Damals regierte noch Friedrich der Große, und unter ihm der freisinnige Minister von Zedlitz, ein Mann von hellem Verstande und vorurtheilsfreiem Blick. Derselbe beschied das Consistorium: „Es hat der Prediger Schulz sein Buch ohne alle Rücksicht auf irgend eine Religion, wie dessen Inhalt und schon der Titel besagt, geschrieben und als Schriftsteller die wider ihn deshalb angestellte Rüge nicht verdient, welche Wir auch daher gänzlich niederzuschlagen befehlen.

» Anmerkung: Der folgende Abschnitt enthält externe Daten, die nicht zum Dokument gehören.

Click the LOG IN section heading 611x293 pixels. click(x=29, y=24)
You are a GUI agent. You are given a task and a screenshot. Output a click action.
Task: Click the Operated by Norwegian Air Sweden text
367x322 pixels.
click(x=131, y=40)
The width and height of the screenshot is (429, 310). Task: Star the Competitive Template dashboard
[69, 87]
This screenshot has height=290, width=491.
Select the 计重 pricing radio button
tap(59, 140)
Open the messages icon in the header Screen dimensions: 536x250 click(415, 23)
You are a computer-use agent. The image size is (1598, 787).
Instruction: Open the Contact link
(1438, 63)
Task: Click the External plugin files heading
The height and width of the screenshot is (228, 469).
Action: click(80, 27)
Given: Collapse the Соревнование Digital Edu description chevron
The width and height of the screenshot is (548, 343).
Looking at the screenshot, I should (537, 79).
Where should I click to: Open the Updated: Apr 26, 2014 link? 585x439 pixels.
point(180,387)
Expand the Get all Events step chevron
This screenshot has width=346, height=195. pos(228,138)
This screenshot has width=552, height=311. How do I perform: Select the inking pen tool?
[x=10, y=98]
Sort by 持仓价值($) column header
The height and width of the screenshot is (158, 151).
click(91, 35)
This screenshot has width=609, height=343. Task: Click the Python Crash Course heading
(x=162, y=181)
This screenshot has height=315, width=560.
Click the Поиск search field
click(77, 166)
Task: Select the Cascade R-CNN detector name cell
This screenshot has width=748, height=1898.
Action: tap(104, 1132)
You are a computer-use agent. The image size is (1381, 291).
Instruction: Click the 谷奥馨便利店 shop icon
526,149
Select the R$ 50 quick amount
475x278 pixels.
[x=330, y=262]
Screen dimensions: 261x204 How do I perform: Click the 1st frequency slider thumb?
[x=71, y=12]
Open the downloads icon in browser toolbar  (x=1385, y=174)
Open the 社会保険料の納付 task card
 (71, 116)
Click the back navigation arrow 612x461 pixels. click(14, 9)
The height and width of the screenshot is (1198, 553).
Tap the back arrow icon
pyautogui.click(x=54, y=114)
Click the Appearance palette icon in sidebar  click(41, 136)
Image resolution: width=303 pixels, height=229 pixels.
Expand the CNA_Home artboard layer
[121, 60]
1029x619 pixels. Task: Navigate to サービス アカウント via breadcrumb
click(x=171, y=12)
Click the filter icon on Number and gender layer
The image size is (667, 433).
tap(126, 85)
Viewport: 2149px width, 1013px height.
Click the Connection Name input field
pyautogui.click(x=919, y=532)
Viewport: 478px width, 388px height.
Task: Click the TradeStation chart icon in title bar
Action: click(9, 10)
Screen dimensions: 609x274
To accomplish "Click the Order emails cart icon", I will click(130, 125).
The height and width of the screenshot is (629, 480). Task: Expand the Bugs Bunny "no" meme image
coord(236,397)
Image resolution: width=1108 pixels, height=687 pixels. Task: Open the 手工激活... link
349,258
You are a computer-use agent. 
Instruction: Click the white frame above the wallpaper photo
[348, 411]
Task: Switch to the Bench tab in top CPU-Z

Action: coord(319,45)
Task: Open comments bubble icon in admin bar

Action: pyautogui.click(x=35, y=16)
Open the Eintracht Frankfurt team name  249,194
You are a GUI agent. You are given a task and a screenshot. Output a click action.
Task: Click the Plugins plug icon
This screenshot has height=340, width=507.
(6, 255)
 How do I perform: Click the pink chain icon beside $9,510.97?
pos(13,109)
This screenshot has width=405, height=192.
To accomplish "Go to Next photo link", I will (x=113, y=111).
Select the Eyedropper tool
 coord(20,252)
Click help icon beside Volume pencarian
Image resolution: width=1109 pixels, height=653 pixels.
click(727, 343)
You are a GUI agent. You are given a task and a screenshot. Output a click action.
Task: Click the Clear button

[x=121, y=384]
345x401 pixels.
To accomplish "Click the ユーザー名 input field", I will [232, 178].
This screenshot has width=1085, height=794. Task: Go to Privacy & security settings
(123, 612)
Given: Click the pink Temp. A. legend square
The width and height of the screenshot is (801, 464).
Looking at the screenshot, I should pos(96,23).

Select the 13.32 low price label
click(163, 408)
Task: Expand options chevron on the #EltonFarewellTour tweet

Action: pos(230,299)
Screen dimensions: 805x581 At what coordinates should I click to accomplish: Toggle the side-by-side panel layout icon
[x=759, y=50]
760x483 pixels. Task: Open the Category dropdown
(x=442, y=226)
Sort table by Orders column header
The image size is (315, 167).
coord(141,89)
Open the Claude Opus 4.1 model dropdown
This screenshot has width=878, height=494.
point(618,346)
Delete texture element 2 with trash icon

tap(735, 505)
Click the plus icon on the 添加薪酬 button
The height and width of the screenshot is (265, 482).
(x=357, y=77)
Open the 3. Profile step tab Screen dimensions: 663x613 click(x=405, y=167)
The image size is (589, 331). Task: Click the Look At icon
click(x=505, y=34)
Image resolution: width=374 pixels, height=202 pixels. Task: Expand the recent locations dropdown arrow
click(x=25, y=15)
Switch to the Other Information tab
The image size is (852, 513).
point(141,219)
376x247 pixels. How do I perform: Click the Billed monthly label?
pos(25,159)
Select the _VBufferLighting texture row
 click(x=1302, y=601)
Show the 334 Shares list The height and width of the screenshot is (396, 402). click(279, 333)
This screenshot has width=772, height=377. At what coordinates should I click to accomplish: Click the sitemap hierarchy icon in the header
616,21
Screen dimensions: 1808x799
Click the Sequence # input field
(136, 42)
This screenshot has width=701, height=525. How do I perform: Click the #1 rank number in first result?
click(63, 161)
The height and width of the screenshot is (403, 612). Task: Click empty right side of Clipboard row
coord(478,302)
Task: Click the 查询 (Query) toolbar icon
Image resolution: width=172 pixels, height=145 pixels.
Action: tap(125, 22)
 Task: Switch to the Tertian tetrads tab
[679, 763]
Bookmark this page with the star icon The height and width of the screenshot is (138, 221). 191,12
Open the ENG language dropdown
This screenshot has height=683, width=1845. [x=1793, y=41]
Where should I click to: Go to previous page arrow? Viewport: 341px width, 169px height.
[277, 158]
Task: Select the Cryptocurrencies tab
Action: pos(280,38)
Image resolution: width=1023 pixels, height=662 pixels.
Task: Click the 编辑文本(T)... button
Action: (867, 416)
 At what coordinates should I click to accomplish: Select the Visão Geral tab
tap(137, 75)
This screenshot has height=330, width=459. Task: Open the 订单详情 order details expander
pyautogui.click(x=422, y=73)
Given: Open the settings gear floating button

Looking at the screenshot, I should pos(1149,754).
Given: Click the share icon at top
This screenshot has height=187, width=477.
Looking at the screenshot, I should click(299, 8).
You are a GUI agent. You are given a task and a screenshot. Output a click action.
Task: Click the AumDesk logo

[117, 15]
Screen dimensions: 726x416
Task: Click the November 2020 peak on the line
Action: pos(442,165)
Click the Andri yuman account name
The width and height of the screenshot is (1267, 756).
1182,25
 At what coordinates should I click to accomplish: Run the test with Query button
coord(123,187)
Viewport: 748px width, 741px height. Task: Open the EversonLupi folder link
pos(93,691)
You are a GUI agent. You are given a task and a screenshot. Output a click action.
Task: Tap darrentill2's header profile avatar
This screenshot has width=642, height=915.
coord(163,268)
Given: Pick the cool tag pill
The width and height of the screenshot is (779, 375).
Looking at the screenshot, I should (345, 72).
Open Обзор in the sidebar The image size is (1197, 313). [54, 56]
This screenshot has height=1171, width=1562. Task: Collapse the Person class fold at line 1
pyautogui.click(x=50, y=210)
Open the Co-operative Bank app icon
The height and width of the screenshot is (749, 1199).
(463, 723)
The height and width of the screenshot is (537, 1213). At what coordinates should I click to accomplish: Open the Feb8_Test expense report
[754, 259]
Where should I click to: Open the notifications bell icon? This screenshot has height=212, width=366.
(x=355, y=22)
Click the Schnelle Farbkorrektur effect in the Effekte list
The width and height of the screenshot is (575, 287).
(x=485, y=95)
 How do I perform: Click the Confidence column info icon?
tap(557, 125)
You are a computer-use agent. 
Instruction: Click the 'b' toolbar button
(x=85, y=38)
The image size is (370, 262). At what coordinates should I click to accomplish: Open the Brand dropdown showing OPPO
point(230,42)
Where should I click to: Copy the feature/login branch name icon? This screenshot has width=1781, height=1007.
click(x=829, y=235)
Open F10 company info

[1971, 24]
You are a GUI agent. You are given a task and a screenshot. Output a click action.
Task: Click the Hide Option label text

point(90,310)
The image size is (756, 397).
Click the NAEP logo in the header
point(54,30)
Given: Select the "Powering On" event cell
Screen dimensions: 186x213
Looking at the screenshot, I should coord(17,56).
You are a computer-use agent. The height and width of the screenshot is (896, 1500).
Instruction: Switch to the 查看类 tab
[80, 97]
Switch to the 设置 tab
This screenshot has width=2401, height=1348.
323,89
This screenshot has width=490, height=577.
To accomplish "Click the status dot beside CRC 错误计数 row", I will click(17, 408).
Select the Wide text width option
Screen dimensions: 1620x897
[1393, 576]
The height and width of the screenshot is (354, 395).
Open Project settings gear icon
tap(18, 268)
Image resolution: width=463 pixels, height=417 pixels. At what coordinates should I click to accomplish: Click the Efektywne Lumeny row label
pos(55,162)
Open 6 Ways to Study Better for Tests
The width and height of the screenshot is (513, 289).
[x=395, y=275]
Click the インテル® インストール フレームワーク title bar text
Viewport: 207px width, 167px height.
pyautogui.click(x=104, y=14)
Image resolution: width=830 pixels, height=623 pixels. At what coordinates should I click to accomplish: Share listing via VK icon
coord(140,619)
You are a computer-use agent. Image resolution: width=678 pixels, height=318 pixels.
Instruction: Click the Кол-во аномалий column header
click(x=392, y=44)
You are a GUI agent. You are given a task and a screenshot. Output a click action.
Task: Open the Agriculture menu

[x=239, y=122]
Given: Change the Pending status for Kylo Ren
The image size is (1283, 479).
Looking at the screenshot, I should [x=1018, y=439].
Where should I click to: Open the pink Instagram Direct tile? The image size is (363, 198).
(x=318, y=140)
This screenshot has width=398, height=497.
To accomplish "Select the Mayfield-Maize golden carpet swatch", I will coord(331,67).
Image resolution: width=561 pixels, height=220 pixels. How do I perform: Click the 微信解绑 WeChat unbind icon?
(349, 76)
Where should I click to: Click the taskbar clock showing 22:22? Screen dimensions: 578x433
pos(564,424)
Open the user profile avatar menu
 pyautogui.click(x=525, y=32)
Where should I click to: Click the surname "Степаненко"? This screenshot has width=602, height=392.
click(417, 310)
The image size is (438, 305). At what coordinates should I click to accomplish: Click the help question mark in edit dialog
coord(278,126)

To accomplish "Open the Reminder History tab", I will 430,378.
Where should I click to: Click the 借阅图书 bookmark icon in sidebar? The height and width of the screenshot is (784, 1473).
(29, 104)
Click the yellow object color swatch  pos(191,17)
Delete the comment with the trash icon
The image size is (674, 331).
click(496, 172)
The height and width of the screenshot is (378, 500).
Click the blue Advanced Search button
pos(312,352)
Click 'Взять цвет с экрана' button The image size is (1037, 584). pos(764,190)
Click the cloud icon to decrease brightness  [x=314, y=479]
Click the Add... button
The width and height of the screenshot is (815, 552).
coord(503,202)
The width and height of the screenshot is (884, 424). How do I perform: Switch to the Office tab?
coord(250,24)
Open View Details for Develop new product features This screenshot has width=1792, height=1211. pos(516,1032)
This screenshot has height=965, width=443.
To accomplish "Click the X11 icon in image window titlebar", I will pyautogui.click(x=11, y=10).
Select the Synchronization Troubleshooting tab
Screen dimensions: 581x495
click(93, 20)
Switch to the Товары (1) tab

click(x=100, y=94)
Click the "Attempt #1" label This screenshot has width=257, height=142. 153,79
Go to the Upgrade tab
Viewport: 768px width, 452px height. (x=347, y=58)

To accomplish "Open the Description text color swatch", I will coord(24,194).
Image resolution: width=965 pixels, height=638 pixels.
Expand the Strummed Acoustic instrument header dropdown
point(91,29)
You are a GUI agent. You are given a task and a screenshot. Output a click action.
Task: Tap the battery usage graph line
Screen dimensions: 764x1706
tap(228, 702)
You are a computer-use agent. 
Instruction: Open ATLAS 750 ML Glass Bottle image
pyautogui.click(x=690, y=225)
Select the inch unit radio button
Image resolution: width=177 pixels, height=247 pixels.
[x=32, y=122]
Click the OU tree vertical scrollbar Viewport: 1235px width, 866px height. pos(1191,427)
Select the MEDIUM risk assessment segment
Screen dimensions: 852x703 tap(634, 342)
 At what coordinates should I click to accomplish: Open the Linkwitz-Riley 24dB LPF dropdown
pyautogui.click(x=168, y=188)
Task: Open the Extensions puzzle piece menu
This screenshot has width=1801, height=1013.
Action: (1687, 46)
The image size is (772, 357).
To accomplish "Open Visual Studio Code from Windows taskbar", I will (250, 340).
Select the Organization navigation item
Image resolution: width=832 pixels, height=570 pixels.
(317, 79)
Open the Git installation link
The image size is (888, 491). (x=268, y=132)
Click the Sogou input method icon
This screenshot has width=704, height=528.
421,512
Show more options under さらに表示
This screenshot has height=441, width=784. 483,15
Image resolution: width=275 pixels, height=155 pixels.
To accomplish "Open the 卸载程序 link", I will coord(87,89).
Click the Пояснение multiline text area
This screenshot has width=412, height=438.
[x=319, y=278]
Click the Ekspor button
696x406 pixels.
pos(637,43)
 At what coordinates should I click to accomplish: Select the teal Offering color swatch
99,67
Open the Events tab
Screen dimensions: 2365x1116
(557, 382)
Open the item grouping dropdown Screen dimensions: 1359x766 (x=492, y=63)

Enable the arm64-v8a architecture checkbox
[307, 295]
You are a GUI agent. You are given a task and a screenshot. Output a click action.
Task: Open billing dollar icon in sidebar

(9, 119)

Gegen das Publicum, für welches das Buch sein soll, mag der Verfasser die darin enthaltenen philosophisch-speculativen Sätze vertheidigen, zu deren Prüfung und Beurtheilung aber Leute, die seine Gemeinde ausmachen, nicht aufgelegt sind und keinen Beruf haben. Diese aber im Guten fest zu erhalten und nicht wankend zu machen, auch ob des Endes ihr Seelsorger, als Lehrer der Religion, seine Gemeinde zu guten Menschen zu bilden, ihren Willen auf’s Gute zu lenken, ihre Neigungen und Empfindungen zu veredeln sich angelegen sein lasse und ob sein Wandel diesem Zwecke entspreche, sind die eigentlichen Dinge, worauf Ihr, als ein den Predigern und Gemeinden vorgesetztes geistliches Collegium, zu achten habt.

Dieser Ausgang mußte natürlich die Feinde und Gegner des ehrlichen Schulz nur noch mehr erbittern. Einstweilen entsagten sie jedoch, so lange Friedrich der Große noch lebte, jeder weiteren Verfolgung, von deren Nutzlosigkeit sie sich überzeugt hatten.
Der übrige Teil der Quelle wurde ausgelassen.